▶ Exercise brief: Print the rows from the line with "Locate an element on the screen. The height" to the line with "Extensions is located", both included, reproducing them exactly and leaving out everything else.

▶ Data lines:
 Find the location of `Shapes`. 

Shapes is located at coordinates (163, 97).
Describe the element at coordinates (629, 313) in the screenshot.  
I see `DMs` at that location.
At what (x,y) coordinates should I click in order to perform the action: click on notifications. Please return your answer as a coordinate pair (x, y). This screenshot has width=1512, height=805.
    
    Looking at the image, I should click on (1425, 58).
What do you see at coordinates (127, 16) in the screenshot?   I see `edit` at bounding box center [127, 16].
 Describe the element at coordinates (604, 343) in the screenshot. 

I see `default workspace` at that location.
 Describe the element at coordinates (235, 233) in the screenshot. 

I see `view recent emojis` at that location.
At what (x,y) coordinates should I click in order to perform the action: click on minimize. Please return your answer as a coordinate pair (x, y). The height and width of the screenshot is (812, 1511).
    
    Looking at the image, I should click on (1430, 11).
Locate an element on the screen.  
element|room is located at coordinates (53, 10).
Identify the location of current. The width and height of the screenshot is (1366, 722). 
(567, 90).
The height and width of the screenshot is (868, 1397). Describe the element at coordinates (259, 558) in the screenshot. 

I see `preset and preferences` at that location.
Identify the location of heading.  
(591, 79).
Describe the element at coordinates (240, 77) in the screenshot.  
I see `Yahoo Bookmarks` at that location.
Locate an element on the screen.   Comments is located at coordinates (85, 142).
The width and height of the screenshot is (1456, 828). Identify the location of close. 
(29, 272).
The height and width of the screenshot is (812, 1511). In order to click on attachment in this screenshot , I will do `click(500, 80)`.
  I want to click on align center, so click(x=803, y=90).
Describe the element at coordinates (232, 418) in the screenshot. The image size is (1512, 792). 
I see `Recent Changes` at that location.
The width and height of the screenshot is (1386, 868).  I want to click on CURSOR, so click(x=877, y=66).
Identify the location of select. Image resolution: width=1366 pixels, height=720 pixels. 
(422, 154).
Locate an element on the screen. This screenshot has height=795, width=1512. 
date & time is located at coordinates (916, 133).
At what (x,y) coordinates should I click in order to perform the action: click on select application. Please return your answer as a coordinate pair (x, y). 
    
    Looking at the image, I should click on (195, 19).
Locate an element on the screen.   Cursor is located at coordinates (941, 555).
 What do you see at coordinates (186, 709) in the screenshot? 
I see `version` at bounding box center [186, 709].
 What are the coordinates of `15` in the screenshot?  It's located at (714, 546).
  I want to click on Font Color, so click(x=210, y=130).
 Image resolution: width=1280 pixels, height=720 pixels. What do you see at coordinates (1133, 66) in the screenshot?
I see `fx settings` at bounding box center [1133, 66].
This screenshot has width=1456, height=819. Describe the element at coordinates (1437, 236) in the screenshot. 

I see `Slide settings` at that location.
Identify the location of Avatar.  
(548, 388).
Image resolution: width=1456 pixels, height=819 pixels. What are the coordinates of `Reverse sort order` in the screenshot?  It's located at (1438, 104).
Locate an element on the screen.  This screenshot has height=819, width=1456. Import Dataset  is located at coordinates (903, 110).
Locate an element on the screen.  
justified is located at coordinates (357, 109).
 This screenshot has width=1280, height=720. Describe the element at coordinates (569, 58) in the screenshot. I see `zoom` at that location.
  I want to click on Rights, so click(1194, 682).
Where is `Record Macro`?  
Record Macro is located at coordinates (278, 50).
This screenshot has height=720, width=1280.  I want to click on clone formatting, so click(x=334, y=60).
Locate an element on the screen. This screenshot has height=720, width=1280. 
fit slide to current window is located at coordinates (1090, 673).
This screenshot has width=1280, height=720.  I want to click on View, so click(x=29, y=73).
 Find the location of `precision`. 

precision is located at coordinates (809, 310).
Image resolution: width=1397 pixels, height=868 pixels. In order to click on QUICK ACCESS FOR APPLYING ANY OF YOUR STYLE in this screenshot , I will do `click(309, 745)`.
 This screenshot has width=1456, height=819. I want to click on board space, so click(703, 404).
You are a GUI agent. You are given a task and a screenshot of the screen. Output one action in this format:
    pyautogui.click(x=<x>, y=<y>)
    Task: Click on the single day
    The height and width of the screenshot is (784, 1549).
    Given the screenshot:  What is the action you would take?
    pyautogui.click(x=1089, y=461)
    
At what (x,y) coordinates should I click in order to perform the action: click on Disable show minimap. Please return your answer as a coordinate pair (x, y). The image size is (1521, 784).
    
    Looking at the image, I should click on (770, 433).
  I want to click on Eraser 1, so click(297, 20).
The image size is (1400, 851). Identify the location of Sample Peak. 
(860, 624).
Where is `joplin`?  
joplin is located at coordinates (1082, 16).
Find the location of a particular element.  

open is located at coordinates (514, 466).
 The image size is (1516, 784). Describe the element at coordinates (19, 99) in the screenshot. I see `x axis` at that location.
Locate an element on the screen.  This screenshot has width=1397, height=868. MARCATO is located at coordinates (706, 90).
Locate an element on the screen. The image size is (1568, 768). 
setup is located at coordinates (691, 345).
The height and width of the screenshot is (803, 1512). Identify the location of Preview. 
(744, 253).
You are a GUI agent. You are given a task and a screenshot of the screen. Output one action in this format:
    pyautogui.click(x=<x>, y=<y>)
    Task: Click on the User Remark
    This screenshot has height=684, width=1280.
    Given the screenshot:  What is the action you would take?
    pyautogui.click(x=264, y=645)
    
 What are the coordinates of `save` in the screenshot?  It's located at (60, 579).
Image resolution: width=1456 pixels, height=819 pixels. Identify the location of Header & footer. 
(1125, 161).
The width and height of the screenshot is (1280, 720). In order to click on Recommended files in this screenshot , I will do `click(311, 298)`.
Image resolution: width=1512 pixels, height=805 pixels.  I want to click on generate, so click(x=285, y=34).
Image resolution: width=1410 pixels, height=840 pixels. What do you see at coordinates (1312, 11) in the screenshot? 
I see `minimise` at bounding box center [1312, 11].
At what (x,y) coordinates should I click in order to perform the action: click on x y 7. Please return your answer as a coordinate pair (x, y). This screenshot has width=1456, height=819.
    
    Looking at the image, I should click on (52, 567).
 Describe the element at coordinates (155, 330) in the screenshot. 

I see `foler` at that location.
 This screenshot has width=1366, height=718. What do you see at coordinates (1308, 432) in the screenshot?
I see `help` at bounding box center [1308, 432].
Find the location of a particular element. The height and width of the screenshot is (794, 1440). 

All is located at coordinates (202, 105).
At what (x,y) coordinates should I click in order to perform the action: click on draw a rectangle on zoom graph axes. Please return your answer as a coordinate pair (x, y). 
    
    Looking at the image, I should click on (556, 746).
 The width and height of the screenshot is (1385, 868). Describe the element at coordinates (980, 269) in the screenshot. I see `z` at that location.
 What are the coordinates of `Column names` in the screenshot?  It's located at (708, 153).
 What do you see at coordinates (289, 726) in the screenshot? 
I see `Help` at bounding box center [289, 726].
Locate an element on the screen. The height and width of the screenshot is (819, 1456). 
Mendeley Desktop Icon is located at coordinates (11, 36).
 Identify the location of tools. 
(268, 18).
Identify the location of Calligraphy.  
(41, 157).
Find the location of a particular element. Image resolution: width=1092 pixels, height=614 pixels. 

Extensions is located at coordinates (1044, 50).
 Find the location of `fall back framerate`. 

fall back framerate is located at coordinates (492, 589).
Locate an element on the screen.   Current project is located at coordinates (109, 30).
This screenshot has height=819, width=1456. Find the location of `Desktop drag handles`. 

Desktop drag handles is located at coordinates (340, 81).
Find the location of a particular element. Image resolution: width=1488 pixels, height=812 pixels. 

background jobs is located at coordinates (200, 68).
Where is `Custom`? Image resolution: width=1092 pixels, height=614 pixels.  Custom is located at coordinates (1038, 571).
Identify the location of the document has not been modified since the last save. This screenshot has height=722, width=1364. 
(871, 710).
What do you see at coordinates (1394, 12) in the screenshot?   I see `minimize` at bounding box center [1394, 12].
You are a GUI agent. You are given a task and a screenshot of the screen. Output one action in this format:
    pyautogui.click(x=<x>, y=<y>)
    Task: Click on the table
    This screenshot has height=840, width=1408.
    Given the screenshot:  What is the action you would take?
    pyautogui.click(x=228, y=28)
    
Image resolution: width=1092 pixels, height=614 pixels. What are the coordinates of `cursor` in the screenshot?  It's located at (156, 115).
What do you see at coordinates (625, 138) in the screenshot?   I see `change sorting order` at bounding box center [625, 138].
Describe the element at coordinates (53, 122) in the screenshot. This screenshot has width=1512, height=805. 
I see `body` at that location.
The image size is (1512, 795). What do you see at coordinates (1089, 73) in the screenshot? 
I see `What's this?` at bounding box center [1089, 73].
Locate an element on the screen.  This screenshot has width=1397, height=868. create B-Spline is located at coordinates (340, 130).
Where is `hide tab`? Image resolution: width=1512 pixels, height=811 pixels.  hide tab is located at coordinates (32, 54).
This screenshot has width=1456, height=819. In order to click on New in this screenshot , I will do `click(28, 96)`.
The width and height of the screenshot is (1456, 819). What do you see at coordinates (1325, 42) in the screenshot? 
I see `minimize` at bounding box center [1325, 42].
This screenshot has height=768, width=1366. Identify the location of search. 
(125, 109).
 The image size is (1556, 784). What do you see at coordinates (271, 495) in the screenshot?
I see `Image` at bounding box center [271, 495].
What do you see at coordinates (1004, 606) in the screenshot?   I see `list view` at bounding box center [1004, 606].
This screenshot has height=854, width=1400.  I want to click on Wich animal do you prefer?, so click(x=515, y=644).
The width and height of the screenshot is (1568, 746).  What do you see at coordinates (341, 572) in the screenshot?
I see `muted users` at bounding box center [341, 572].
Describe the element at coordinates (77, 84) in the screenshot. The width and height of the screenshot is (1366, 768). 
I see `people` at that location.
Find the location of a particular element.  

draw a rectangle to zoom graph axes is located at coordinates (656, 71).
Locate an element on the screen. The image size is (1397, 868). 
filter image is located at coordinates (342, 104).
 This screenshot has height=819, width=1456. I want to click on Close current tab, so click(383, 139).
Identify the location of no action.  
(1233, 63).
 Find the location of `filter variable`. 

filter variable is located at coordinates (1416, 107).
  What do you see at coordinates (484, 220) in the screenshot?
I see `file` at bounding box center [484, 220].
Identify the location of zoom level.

▶ Worked solution:
Locate an element on the screen. The height and width of the screenshot is (819, 1456). 
Mendeley Desktop Icon is located at coordinates (11, 36).
 Identify the location of tools. 
(268, 18).
Identify the location of Calligraphy.  
(41, 157).
Find the location of a particular element. Image resolution: width=1092 pixels, height=614 pixels. 

Extensions is located at coordinates (1044, 50).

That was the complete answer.